Finally, according to the above requirements for each storage, we chose the suitable storage. As one of the criteria to configure each storage properties and determine which storage is most suitable for LINE app workloads, we benchmarked several candidates using tools such as YCSB (Yahoo! Cloud Serving Benchmark) and our own original benchmark to simulate their workloads. As a result, we decided to use HBase as the primary storage method for storing data with the exponential growth patterns such as message timeline. The characteristics of HBase are suitable for message timeline, whose workload is the latest workload, where the most recently inserted records are in the head of the distribution.

  • O(1)
    • Redis is the best choice.
  • O(n), O(n*t)
    • There are several candidates.
    • HBase
      • pros:
        • Best matches our requirements
        • Easy to operate (Storage system built on DFS, multiple ad hoc partitions per server)
      • cons:
        • Random read and deletion are somewhat slow.
        • Slightly lower avaiability (there’re some SPOF)
    • Cassandra (My favorite NoSQL)
      • pros:
        • Also suitable for dealing with the latest workload
        • High Availability (decentralized architecture, rack/DC-aware replication)
      • cons:
        • High operation costs due to weak consistency
        • Counter increments are expected to be slightly slower.
    • MongoDB
      • pros:
        • Auto sharding, auto failover
        • A rich range of operations (but LINE storage doesn’t require most of them.)
      • cons:
        • NOT suitable for the timeline workload (B-tree indexing)
        • Ineffective disk and network utilization

In summary, LINE storage layer is currently constructed as the follows:

  1. Standalone Redis: asynchronous job and message queuing
  • Redis queue and queue dispatcher are running together on each application server.
  • Sharded Redis: front-end cache for data with O(n*t) and primary storage with O(n)
  • Backup MySQL: secondary storage (for backup, statistics)
  • HBase: primary storage for data with O(n*t)
    • We assume to operate hundreds of terabytes of data on each cluster with 100s to 1000 servers.

    LINE main storage is constructed from about 600 nodes and continues to increase month after month.

    LINE Storage Stack

    Data Migration from Redis to HBase

    We gradually migrated tens of terabytes worth of data sets from Redis cluster to HBase cluster. Specifically, we migrated in three phases:

    1. Bi-directional write to Redis and HBase and read only from Redis
    2. Run migrating script on backend (Sequentially retrieve data from Redis and write to HBase)
    3. Write to both Redis (w/ TTL) and HBase (w/o TTL) and bi-directional read from both (Redis alternatives to a cache server.)

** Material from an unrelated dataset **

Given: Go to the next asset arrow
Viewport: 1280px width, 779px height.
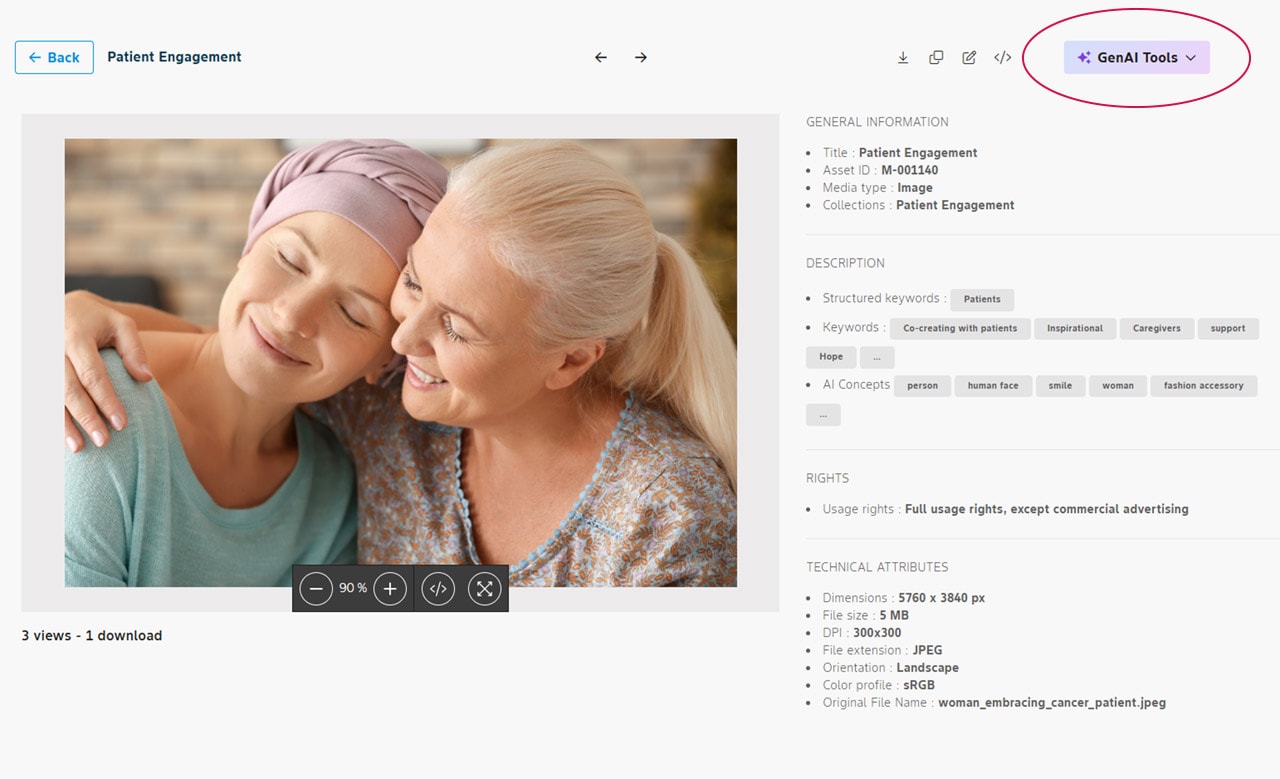Looking at the screenshot, I should tap(641, 57).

    Something to make note of is that one should avoid overwriting recent data with the older data; the migrated data are most append-only and the consistency of the other data are kept using timestamp of HBase column.

    HBase and HDFS

    A number of HBase clusters have been running stably for the most part on HDFS. We constructed a HBase cluster for each database (e.g., messages, contacts) and each cluster is tuned according to the workload of each database. They share a single HDFS cluster consisting of 100 servers, where each server has 32GB of memory and 1.5TB of hard disk space. Each RegionServer has 50 small regions less than a single 10GB one. Read performance for Bigtable-like architecture is impacted by (major) compaction, so each region’s size should be kept not too large size to prevent continuous major compaction, especially during peak hours. During off-peak hours, large regions are automatically split into smaller regions by a periodic cron job, while operators manually perform load balancing. Of course, HBase has auto splitting and load balancing functionalities, but we consider it best to set up manually in view of service requirements.

    Thus the growth of the service, scalability is one of the important issues. We plan to place at most hundreds of servers per cluster. Each message has TTL and it is partitioned to multi-cluster in units of TTL. By doing so, the old cluster, where all of messages have expired, is full-truncated and enables to be reused as a new cluster.

    Current and future challenges [2012]

    Since migrating to HBase, LINE storage has been operating more stably. Each HBase cluster is current processing several times as requests as during New Year peak time. Even still, there are sometimes failures due to storage. We are left with the following availability issues for HBase and Redis cluster.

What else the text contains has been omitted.